The Redis backplane multiplier

Here's where running in Kubernetes added a twist. Because we have multiple pods, SignalR uses a Redis backplane to synchronise messages across them. When a pod broadcasts an entity update, it publishes to Redis, and every pod receives it and delivers it to their locally connected clients—including their zombie connections.

This means a single entity change didn't just hit the zombies on one pod. It flowed through Redis and hit zombies on every pod. Each pod maintained its own set of zombie connections, each carrying its own native overhead. And the Redis backplane itself added load—StackExchange.Redis uses managed buffers for its read/write operations, but the increased pub/sub throughput from broadcasting to zombies drove more allocation churn through the native allocator as the runtime processed each message.

With three pods running, we weren't managing one zombie army—we were managing three, all fed by the same Redis stream.

The compounding factor

Every entity change pushed more data into every zombie's kernel TCP send buffers and kept its native connection state pinned in the allocator's heap. A zombie that lived for five minutes accumulated every broadcast during that window in its kernel send buffer. With entities changing every few seconds, the kernel memory per zombie grew continuously—and the longer the zombie lived, the more normal allocation churn got interleaved around its pinned native structures.

· · ·

The Fragmentation Trap

Finding the zombies explained where the memory was going. But it didn't explain why it never came back, even after quiet periods when all zombies had been cleaned up. To understand that, I had to go one layer deeper—below .NET, below Kestrel, into the Linux memory allocator itself.

What is glibc, and why should a C# developer care?

When your .NET application runs on Linux, it doesn't talk to the operating system directly. Between the .NET runtime and the Linux kernel sits a foundational library called glibc (the GNU C Library). You've probably never thought about it, but it's there in every standard .NET Docker container image, quietly handling the low-level plumbing: file I/O, threading, networking, and—most relevant here—memory allocation.

Every time anything in your process needs memory that isn't managed by .NET's garbage collector, it ends up calling malloc(), which glibc handles. When that memory is no longer needed, free() gives it back to glibc. Your database driver, the .NET runtime's internal structures, Kestrel's native interop layer—they all go through glibc for their native memory. Think of glibc as the memory landlord for everything that isn't on the managed heap.

The specific memory allocator inside glibc is called ptmalloc2. It was designed in the early 2000s as a general-purpose allocator, and it makes certain assumptions about how applications use memory—assumptions that are reasonable for short-lived programs but fall apart for a modern ASP.NET Core server handling hundreds of WebSocket connections in a container that never restarts.

The threshold that ruined us

Every native allocation in the process—runtime interop, JSON serialization temporaries, database driver operations, connection lifecycle management—goes through malloc(). All of these are small, well under 128KB individually. That's the problem.

ptmalloc2 has an internal threshold—128KB by default—that determines how memory is allocated. This is the most important detail in this entire story:

Allocations above 128KB get their own dedicated block of memory from the OS (via a mechanism called mmap()). Think of it like renting a separate storage unit. When you're done, you hand the keys back, and the OS reclaims it immediately. Clean, simple, no residue.

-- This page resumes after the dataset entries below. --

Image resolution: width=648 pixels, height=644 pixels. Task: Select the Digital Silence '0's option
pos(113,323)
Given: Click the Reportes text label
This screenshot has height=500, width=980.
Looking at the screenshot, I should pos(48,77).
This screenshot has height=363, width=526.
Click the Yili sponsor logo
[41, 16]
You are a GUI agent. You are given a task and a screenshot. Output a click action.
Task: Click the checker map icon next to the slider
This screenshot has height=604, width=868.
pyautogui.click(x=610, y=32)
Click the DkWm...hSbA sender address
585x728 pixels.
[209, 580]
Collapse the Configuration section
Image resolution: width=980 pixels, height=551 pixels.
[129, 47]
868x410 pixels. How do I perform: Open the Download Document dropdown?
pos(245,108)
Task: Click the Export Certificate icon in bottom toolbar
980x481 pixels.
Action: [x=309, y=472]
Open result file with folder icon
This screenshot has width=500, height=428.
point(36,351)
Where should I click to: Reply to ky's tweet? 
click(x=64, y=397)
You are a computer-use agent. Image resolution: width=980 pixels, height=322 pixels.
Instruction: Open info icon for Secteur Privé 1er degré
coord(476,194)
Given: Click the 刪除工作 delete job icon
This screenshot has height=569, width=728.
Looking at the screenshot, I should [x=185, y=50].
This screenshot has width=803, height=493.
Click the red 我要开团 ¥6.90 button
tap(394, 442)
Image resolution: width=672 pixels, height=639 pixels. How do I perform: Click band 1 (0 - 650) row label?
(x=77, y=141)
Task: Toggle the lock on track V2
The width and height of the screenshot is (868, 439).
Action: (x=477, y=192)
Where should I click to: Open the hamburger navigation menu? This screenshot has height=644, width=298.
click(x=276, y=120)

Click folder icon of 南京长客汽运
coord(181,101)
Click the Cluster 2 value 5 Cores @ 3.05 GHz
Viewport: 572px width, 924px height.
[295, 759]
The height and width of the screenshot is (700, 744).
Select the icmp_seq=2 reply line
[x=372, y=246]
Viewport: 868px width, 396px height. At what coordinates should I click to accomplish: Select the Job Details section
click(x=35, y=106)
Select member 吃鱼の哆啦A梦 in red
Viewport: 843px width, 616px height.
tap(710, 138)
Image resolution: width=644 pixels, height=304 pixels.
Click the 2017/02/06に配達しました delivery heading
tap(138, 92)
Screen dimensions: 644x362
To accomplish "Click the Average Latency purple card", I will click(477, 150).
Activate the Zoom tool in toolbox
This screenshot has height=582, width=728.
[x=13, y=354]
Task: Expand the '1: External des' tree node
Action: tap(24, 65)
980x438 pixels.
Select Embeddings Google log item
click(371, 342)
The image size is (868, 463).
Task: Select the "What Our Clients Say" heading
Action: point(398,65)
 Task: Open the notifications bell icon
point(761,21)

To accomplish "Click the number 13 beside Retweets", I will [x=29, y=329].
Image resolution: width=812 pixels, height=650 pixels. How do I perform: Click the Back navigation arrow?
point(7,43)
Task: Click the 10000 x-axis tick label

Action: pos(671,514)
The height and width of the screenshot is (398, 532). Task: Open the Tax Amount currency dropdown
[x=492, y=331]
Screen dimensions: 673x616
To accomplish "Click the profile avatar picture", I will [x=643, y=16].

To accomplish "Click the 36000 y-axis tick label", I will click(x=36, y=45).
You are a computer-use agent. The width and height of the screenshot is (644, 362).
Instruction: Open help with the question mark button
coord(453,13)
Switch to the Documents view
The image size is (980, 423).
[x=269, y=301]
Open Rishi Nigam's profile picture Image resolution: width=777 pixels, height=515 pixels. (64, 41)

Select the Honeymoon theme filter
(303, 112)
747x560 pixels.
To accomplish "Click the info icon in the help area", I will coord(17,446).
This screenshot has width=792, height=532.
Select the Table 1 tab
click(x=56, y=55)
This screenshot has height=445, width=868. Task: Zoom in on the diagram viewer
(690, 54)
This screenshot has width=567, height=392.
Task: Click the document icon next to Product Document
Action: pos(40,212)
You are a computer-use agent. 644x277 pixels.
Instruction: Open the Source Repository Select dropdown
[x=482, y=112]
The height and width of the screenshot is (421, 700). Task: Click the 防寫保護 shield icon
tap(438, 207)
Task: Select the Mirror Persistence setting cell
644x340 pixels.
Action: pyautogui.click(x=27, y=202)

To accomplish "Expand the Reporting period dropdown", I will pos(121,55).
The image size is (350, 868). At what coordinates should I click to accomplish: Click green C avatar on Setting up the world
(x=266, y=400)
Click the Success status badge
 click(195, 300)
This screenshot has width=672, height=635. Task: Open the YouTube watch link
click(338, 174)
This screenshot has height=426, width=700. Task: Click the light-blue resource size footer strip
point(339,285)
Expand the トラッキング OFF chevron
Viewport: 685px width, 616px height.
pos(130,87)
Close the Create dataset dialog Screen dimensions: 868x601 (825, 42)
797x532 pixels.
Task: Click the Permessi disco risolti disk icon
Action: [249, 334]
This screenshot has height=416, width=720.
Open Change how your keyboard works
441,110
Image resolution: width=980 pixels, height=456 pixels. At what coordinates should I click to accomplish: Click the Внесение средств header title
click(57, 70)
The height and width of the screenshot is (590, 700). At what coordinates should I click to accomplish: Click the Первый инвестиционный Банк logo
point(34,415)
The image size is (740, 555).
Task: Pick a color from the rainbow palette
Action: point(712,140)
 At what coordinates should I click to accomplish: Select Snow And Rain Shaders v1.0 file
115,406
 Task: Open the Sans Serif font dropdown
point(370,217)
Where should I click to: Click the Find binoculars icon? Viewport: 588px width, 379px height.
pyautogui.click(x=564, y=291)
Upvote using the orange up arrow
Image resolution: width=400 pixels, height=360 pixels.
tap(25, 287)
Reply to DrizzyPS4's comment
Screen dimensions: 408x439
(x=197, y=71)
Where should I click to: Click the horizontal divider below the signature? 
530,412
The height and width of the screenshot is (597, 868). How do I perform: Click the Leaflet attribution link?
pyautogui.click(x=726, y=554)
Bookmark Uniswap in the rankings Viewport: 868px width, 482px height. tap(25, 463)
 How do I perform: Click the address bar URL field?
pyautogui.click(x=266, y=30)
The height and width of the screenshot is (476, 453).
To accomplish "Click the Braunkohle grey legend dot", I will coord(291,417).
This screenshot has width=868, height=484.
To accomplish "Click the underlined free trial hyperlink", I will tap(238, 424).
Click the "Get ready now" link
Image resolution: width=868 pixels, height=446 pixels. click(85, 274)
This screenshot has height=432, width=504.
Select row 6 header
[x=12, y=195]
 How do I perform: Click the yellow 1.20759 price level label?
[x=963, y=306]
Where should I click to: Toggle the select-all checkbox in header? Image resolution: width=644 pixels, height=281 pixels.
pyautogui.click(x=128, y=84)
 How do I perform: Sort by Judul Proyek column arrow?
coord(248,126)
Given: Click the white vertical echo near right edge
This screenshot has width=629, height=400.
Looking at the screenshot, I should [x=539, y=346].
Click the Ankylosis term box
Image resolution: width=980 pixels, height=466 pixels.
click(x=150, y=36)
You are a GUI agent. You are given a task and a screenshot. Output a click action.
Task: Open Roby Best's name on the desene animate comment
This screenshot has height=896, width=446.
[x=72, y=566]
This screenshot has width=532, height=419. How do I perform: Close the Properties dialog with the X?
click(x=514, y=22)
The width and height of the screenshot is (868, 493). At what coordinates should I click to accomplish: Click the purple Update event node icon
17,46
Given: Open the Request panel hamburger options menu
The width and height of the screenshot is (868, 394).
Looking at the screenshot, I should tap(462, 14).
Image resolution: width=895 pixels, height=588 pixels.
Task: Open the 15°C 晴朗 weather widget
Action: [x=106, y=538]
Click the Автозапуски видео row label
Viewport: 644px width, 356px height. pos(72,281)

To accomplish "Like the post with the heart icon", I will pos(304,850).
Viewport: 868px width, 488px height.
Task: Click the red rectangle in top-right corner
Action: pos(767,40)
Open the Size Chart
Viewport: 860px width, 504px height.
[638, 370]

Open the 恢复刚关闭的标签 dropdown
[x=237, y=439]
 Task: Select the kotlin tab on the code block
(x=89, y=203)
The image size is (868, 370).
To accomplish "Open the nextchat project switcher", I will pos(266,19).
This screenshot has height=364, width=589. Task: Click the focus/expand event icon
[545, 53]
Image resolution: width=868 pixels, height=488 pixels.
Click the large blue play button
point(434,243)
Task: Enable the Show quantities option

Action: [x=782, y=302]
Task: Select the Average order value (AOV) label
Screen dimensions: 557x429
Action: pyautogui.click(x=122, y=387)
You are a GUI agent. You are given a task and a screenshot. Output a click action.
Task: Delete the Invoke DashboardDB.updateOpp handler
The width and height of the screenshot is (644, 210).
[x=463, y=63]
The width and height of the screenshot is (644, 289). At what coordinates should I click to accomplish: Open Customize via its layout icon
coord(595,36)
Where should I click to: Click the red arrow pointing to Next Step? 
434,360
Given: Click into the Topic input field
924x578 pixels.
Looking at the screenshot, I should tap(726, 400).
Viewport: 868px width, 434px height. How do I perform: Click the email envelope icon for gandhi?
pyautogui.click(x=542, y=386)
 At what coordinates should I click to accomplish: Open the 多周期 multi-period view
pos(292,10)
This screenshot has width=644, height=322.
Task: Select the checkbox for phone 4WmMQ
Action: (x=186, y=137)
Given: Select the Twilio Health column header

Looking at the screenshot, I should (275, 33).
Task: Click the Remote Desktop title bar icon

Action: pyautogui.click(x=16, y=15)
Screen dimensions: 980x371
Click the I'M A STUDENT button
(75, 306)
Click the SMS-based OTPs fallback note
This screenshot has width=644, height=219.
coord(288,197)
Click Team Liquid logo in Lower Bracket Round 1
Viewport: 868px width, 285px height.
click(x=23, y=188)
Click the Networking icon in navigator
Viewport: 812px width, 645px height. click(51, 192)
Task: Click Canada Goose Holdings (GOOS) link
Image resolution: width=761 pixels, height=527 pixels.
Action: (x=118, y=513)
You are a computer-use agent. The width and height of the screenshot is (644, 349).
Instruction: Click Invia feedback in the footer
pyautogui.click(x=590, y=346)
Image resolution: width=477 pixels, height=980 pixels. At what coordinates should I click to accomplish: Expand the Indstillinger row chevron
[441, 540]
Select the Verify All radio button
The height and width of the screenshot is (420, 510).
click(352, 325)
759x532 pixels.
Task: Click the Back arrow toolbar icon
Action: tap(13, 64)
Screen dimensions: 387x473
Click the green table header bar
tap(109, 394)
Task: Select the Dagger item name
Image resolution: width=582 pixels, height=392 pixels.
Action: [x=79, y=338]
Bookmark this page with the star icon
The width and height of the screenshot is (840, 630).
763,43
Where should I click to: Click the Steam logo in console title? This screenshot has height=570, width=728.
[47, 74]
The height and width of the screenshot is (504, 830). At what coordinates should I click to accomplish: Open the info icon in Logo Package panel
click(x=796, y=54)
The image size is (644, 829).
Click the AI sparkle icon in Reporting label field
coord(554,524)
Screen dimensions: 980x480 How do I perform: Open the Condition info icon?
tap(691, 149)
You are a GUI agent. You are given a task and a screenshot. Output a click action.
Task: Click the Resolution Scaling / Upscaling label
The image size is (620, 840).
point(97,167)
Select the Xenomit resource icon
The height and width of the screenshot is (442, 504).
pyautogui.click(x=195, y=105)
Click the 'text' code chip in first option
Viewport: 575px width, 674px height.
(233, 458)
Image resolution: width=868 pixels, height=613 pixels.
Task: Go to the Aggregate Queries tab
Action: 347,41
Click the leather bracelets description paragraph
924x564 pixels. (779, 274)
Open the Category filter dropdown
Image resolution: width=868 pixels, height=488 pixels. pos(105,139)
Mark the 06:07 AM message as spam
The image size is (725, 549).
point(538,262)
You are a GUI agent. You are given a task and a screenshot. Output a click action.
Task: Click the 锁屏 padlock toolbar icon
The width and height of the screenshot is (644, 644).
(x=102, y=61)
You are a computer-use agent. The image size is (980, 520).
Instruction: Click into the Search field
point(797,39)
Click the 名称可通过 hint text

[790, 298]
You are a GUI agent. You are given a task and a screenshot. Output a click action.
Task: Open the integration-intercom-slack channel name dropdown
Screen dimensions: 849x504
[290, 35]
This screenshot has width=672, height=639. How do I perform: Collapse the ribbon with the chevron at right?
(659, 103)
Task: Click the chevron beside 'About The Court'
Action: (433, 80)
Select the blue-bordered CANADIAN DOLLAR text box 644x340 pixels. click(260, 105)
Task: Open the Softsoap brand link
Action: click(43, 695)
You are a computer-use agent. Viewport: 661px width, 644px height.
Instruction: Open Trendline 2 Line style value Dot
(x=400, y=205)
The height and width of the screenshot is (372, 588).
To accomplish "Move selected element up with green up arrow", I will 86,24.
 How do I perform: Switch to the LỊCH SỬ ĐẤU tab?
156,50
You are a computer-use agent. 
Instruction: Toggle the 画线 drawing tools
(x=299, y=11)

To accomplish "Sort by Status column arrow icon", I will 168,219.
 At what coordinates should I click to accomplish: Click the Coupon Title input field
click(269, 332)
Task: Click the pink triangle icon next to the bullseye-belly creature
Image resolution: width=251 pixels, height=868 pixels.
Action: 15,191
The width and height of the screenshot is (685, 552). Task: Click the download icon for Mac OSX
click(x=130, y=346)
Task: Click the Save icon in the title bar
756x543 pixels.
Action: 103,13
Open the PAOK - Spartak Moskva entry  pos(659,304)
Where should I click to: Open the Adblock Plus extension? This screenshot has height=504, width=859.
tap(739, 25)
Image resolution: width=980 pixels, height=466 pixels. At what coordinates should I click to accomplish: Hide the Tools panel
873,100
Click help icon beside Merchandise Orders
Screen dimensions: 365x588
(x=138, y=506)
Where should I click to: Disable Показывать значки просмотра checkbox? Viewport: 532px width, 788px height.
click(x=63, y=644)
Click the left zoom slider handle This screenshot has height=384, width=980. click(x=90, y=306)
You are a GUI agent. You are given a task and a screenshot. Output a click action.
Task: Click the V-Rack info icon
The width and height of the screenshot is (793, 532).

Allocations below 128KB go onto the allocator's internal heap—growing regions of memory that the allocator manages internally (the main arena extends via brk(); additional thread arenas carve up their own mmap() regions). Think of it like claiming space in a shared warehouse. When you free() that memory, the allocator marks it as available for reuse. But here's the critical part: the OS doesn't get that space back. As far as the operating system is concerned, your process is still using it. It still shows up in RSS. Kubernetes still sees it.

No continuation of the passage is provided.